- EXTRACT TO READ:
§ §

# any rides in hollywood?



## stickystuff (Mar 7, 2007)

coming out west for a few weeks. i will be staying at the sunset marquis right below sunset. was thinking of bring out the bike, but that area seems crazy. is there a nice area to ride very close by? thanks


----------



## FatGut1 (Dec 16, 2008)

the love ride is on Sunday morning that meets at the zoo at 830am. you could do the Wolfpack ride that meets Monday nights at 10pm its a crazy ride though. Or go to Santa Monica Saturday morning and there is a billion rides. Hollywood is crazy. The drivers are *******s and the streets are thrashed but I still ride them a cople of times a week.


----------



## Mapei (Feb 3, 2004)

It'd be tough riding right from the hotel's doorstep. Hills. Steep ones. Bumper to bumper traffic -- though this might be an advantage as the cars won't be moving very fast, at least most of the time.

Of course, if you do like hills, you can make your way northward and upward to the residential, western end of Hollywood Blvd and then ascend one of the streets like Outpost or Nichols Canyon to Mulholland Drive. Then, suddenly, you're doing some very good riding indeed.

When it comes to group rides, show up at the Traveltown parking lot in Griffith Park on a Saturday or Sunday morning. There are always several rides leaving from there, and going various directions.

Enjoy your stay in L.A.


----------



## magicant (Apr 22, 2006)

FatGut1 said:


> the love ride is on Sunday morning that meets at the zoo at 830am. you could do the Wolfpack ride that meets Monday nights at 10pm its a crazy ride though. Or go to Santa Monica Saturday morning and there is a billion rides. Hollywood is crazy. The drivers are *******s and the streets are thrashed but I still ride them a cople of times a week.


What's the love ride? Never heard of that before.


----------



## rcordray (Jul 30, 2006)

Mapei said:


> It'd be tough riding right from the hotel's doorstep. Hills. Steep ones. Of course, if you do like hills, you can make your way northward and upward to the residential, western end of Hollywood Blvd and then ascend one of the streets like Outpost or Nichols Canyon to Mulholland Drive. Then, suddenly, you're doing some very good riding indeed.
> .


As Mapei states, you would be literally right across the street from some crazy steep hills.
One block west of your hotel is Sunset Plaza Dr. which is one of the longer climbs available in all of the Hollywood Hills. 1000' of gain in 3 miles. Not a flat spot on it until the top. From there, a little map study can get you over to Mulholland via some other steep streets. On Mulholland, either direction can get you to some great views and some really enjoyable riding. Do it early on a clear Sunday morning and you'll understand why 11 million people (a few with bikes) live here.


----------



## roadfix (Jun 20, 2006)

Griffith Park


----------



## velogeek (Nov 4, 2007)

If you are still in LA, the La Grange Sunday Nichols canyon ride. www.lagrange.org


----------

§ §

- GIVEN RECORDS:

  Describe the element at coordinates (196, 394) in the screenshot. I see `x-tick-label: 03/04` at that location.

§ §

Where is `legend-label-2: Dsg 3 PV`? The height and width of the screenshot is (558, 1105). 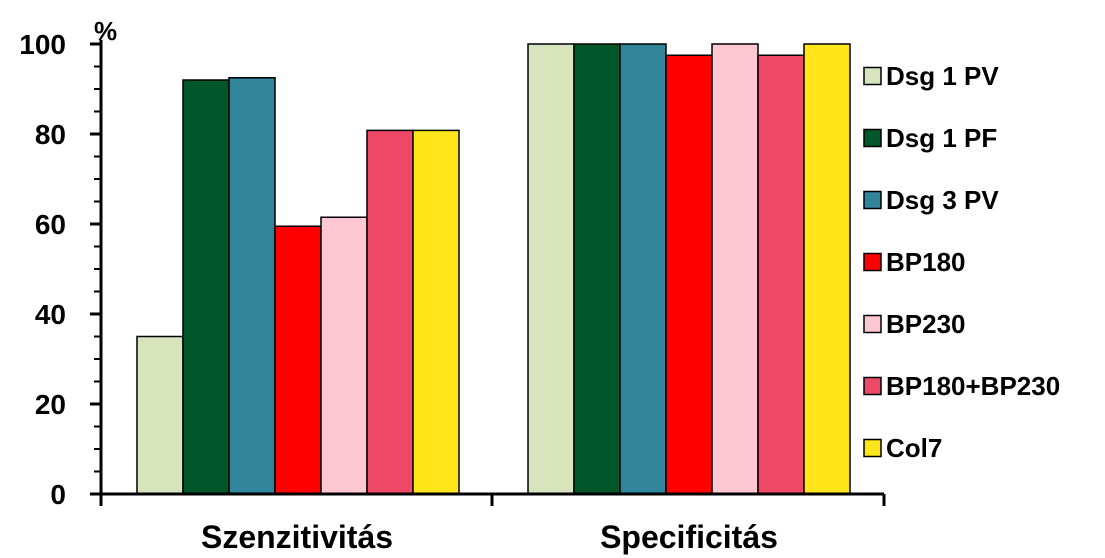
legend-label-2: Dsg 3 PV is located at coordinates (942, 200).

§ §

- YOUR OBJECTIVE: In the Hollywood rides thread, why does Mapei suggest bumper-to-bumper traffic near the hotel might be an advantage? Answer in one to three sentences.

- ANSWER TO THE PROBLEM: Mapei says the traffic might help because the cars won't be moving very fast, at least most of the time.